All that is wanted is the line with "The image size is (1568, 779)." and each line after it to the end of the data below, set down exactly and without pictures.

● ● ● ● ● ● ●

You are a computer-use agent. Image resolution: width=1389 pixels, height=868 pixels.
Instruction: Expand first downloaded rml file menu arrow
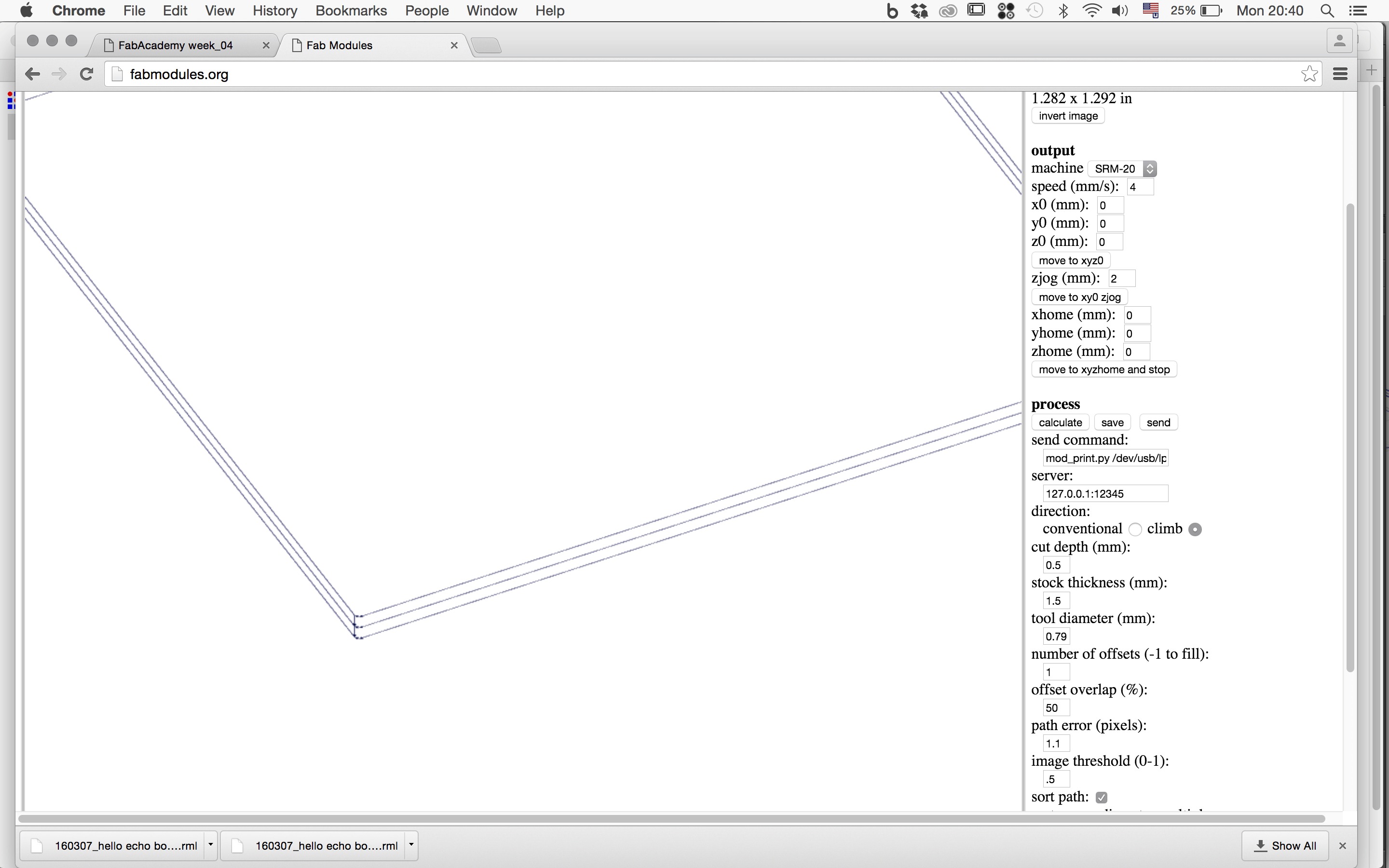pyautogui.click(x=211, y=845)
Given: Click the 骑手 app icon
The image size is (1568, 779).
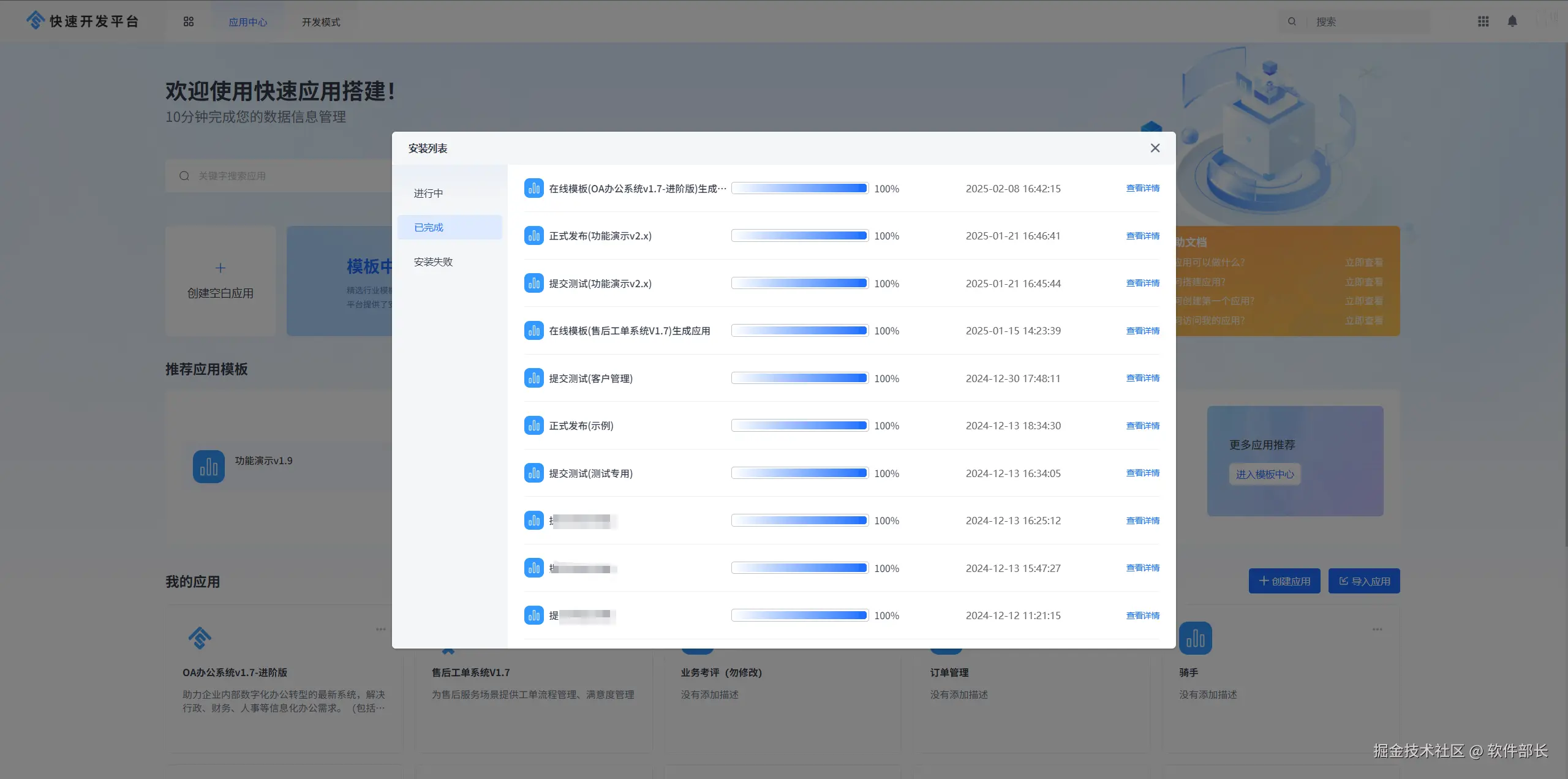Looking at the screenshot, I should [x=1195, y=638].
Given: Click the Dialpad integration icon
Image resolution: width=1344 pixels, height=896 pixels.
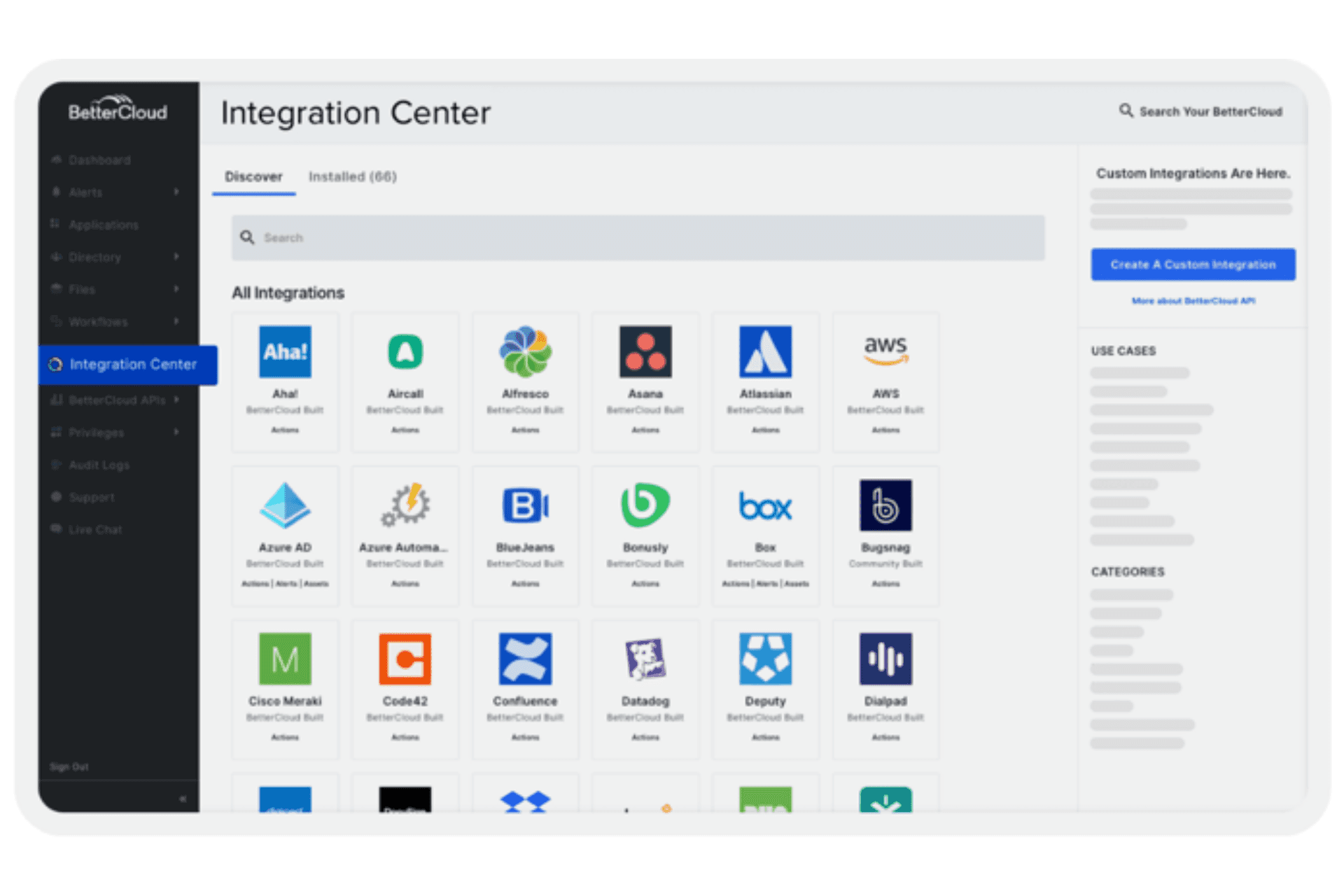Looking at the screenshot, I should (885, 659).
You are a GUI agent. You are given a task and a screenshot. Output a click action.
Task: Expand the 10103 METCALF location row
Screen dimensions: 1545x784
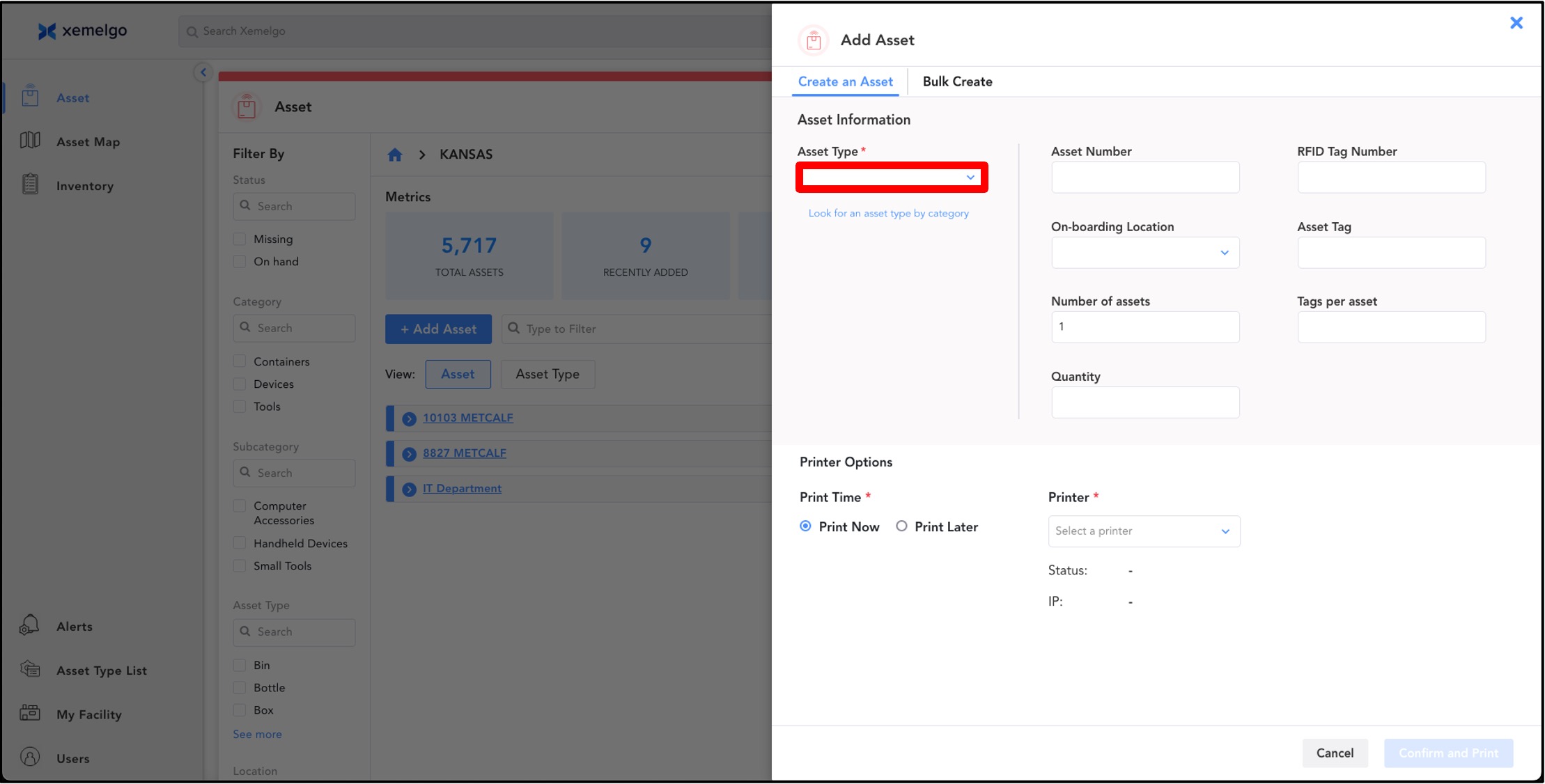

● ● ● ● ● ● ●

▶ [Task response]:
The image size is (1568, 779).
Looking at the screenshot, I should [x=1195, y=638].
Given: Click the Dialpad integration icon
Image resolution: width=1344 pixels, height=896 pixels.
Looking at the screenshot, I should (885, 659).
You are a GUI agent. You are given a task and a screenshot. Output a click action.
Task: Expand the 10103 METCALF location row
Screen dimensions: 1545x784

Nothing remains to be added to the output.